_WHAT TO PRODUCE:_ Please reproduce the data in full, exactly as it stands.

Start of Block

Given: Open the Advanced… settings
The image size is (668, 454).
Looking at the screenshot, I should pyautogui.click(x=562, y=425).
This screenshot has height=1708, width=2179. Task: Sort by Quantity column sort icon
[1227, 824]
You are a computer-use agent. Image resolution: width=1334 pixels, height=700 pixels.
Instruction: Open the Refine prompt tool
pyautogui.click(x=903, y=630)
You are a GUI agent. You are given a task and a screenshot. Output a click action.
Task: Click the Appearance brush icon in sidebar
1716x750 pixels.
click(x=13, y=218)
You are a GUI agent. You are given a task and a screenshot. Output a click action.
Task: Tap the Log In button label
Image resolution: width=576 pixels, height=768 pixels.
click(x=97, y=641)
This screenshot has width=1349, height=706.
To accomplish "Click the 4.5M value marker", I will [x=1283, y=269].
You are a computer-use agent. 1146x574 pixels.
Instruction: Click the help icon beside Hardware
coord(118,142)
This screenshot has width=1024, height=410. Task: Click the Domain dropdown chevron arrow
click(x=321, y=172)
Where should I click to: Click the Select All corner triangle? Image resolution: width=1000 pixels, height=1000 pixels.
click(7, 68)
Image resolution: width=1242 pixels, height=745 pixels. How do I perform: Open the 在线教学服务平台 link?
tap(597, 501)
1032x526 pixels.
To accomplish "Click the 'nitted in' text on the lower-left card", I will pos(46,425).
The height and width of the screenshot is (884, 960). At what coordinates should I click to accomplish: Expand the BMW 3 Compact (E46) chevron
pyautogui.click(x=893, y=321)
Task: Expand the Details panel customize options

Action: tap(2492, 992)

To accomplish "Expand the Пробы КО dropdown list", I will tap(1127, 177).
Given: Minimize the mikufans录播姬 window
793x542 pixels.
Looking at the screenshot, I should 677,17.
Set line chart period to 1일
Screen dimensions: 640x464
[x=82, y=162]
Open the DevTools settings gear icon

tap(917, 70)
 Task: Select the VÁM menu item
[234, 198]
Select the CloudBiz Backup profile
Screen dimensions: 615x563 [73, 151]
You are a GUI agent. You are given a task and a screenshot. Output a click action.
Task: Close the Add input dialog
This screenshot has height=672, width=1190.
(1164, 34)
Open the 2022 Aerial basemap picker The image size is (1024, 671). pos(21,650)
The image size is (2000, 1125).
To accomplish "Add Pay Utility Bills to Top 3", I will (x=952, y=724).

End of Block

_FINAL ANSWER:_
Given: Open the Advanced… settings
The image size is (668, 454).
Looking at the screenshot, I should pyautogui.click(x=562, y=425).
This screenshot has height=1708, width=2179. Task: Sort by Quantity column sort icon
[1227, 824]
You are a computer-use agent. Image resolution: width=1334 pixels, height=700 pixels.
Instruction: Open the Refine prompt tool
pyautogui.click(x=903, y=630)
You are a GUI agent. You are given a task and a screenshot. Output a click action.
Task: Click the Appearance brush icon in sidebar
1716x750 pixels.
click(x=13, y=218)
You are a GUI agent. You are given a task and a screenshot. Output a click action.
Task: Tap the Log In button label
Image resolution: width=576 pixels, height=768 pixels.
click(x=97, y=641)
This screenshot has width=1349, height=706.
To accomplish "Click the 4.5M value marker", I will [x=1283, y=269].
You are a computer-use agent. 1146x574 pixels.
Instruction: Click the help icon beside Hardware
coord(118,142)
This screenshot has width=1024, height=410. Task: Click the Domain dropdown chevron arrow
click(x=321, y=172)
Where should I click to: Click the Select All corner triangle? Image resolution: width=1000 pixels, height=1000 pixels.
click(7, 68)
Image resolution: width=1242 pixels, height=745 pixels. How do I perform: Open the 在线教学服务平台 link?
tap(597, 501)
1032x526 pixels.
To accomplish "Click the 'nitted in' text on the lower-left card", I will pos(46,425).
The height and width of the screenshot is (884, 960). At what coordinates should I click to accomplish: Expand the BMW 3 Compact (E46) chevron
pyautogui.click(x=893, y=321)
Task: Expand the Details panel customize options

Action: tap(2492, 992)

To accomplish "Expand the Пробы КО dropdown list", I will tap(1127, 177).
Given: Minimize the mikufans录播姬 window
793x542 pixels.
Looking at the screenshot, I should 677,17.
Set line chart period to 1일
Screen dimensions: 640x464
[x=82, y=162]
Open the DevTools settings gear icon

tap(917, 70)
 Task: Select the VÁM menu item
[234, 198]
Select the CloudBiz Backup profile
Screen dimensions: 615x563 [73, 151]
You are a GUI agent. You are given a task and a screenshot. Output a click action.
Task: Close the Add input dialog
This screenshot has height=672, width=1190.
(1164, 34)
Open the 2022 Aerial basemap picker The image size is (1024, 671). pos(21,650)
The image size is (2000, 1125).
To accomplish "Add Pay Utility Bills to Top 3", I will (x=952, y=724).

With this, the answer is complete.